I expected a gruesome episode, a small army making its way in a city where tens of thousands were dying horribly, where fire was everywhere. Instead we got soldiers going ahead steadfastly, fighting a bit along the way, getting wounds, and we barely got to see the survivors or fallen Caemlyners through Talmanes's eyes - old folk, women and children among them - more often than not it was restricted to telling us blandly thousands were packed here or there. As I could see on various discussions, Brandon didn't do his job too well either at helping us picture things.. people are very confused about how much of the Band Talmanes brought (he sure didn't seem to have 10,000, which is what Elayne left behind - and yet according to vague descriptions that's exactly what he had "The Band", aka his whole half of it, ie: 10,000 men, but later on he has 500 men with him and the rest at the southern Gate) or how huge the Shadowspawn invasion really was (the usual Brandon "vagueness".
Even accounting for the fact Talmanes isn't really emotional and this was his POV, you would really have to be cold as ice for a commander and his soldiers not to react more viscerally at a human level to the sheer horror of the situation. Instead people seem to have time and thought for petty matters like grimacing when a lord refer to citizens as "peasants".

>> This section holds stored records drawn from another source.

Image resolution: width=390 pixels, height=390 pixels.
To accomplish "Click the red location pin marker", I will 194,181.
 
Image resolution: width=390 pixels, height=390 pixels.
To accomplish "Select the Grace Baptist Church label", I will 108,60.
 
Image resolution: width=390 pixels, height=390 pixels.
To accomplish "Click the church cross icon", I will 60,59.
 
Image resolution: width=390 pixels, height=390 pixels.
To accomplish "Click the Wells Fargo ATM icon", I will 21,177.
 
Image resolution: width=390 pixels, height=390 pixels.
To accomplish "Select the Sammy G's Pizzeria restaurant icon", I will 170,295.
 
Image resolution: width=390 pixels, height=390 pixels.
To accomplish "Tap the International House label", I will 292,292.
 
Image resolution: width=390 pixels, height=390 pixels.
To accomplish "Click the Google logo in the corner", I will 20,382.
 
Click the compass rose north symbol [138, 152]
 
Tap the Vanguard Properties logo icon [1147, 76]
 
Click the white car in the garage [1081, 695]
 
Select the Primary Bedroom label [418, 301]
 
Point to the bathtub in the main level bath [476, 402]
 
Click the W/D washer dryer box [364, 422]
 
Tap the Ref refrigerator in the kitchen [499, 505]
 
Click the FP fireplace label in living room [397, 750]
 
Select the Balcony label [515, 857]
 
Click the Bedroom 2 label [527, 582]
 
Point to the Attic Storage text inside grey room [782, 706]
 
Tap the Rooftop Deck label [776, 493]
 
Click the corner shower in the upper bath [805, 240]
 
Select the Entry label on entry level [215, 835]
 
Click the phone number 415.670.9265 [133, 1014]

The whole sequence pretty much failed to elicit any strong emotion, and considering this depicted the destruction of one of the earliest and consistantly most important location and culture of the series, I'd call that pretty much a failure on Brandon's part.
Jordan also had his flaws, but with this sequence we're far behind in thrills from what we got from RJ with Dumai's Wells or even the Battle of Malden, which for all its abruptness and its focuss on Perrin only conveyed a very good sense of the chaos of battle.
There's probably more to come (opinions are very divided if the last portion was Talmanes' death or not. I had the impression it wasn't, that he would wake up among his rescuers in a future chapter), though it won't be Mat (who we know appears for the first time in the book in chapter 11, already in Ebou Dar).
For the moment there's a lot of unanswered questions, for instance where are the fairly big Aes Sedai group from the Silver Swan, and where are the even larger group of Tower envoys with Myrelle that camp outside the Black Tower with 47 sisters, a ton of warders and a contingent of Tower Guards (and they are merely four leagues south of the city, and we know the dreamspike do not extend beyond the walls as Nynaeve travelled in and out of that camp to get Lan's bond) and that couldn't possibly miss the city burning in the night! Of course with Brandon at the helm we can never be sure what happens when, though there seems to be a consensus that events at the Black Tower are taking place a substantial amount of time prior to the attack on Caemlyn while the Egeanin scenes, the Talmanes scenes and the Aviendha scenes were all taking place on the same night (meaning we have no idea if Myrelle and co are still camped outside when the battle rages in Caemlyn. Probably not, as it would be baffling they didn't Travel away to raise the alarm by now. Most likely if they are there, Taim has seen to it that they couldn't possibly leave to raise the alarm, one way or another.).